Bersani’s coalition polled 29.54 percent in the lower house compared with 29.18 percent for Berlusconi’s group and 25.55 percent for Grillo. Bersani and his allies got 31.63 percent of votes in the Senate, versus 30.72 percent for Berlusconi and 23.79 percent for Grillo, according to the Interior Ministry. An Italian government requires a majority in both houses.
Berlusconi acknowledged Bersani’s narrow victory in the lower house and said he’s open to a broad alliance to avoid a second election.
“Everyone needs to think what good can be done for Italy and this will take some time,” Berlusconi said in an interview with Canale 5, a station owned by his Mediaset SpA (MS) broadcaster. The country can’t be left without a government, he said.
The market may use the Italian election results to test the European Central Bank’s pledge to backstop the euro region, Michael Leister, a fixed-income strategist at Commerzbank AG in London, wrote in a note to investors. Ten-year yields may climb to 5.50 percent in an “adverse scenario,” he said.
Italy sold the 183-day bills at a yield of 1.237 percent, the highest since October. Investors bid for 1.44 times the amount of securities allotted, down from 1.65 times on Jan. 29. The Rome-based Treasury plans to sell as much as 6.5 billion euros of five- and 10-year bonds tomorrow.
The nation last auctioned the securities maturing in November 2017 on Jan. 30 at an average yield of 2.94 percent. The same day, it sold benchmark 10-year bonds at 4.17 percent.
“Italy’s election results suggested a hung parliament, the most unfriendly outcome for financial markets,” Giuseppe Maraffino, a strategist at Barclays Plc in London, wrote in a note to clients. “Pressure on Italian yields is likely to increase in the next few days, also fueled by supply pressure ahead of the auctions.”
Volatility on Italian bonds was the highest in euro-area markets, followed by those of Spain and Finland, according to measures of 10-year debt, the yield spread between two-year and 10-year securities and credit-default swaps.
Spanish 10-year yields jumped 20 basis points to 5.36 percent, after rising as much as 43 basis points, the most since Aug. 2. Portugal’s 10-year yield climbed 39 basis points to 6.56 percent, while its two-year rate surged 28 basis points to 3.53 percent after reaching 4.29 percent, the most since Dec. 3.

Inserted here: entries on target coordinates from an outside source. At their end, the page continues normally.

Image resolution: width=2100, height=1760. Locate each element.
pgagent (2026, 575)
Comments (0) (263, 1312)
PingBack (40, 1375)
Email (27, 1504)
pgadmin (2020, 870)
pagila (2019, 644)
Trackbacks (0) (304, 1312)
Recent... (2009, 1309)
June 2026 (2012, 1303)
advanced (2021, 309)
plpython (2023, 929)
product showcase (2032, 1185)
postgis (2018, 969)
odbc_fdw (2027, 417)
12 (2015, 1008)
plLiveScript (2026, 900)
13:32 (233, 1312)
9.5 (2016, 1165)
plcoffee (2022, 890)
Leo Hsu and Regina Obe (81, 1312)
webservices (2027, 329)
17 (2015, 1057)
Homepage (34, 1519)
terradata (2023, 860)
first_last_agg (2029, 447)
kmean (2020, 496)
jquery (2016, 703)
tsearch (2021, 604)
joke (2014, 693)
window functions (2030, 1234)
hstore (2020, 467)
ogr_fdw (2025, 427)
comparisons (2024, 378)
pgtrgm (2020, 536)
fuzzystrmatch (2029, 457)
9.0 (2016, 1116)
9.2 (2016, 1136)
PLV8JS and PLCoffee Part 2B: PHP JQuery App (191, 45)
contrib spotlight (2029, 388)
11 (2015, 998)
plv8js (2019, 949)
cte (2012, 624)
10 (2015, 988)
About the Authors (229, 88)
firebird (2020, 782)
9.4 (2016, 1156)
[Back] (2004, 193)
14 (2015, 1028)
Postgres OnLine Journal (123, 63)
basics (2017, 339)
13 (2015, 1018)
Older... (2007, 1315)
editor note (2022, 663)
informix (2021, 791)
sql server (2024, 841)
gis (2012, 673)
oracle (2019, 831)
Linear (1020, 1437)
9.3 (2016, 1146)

German 10-year yields fell 10 basis points to 1.45 percent, the lowest level since Jan. 3. The rate on similar-maturity Finnish bonds declined eight basis points to 1.66 percent.
French and Belgian government bonds underperformed their German peers. The additional yield investors demand to hold French 10-year bonds over similar-maturity German bunds widened four basis points to 71 basis points, after reaching 75 basis points, the most since Nov. 21. The Belgian-German 10-year spread expanded five basis points to 92 basis points.
Italian government bonds returned 11 percent in the past year through yesterday, according to indexes compiled by Bloomberg and the European Federation of Financial Analysts Societies. Spanish securities gained 6 percent, while German bunds rose 3.5 percent, the indexes show.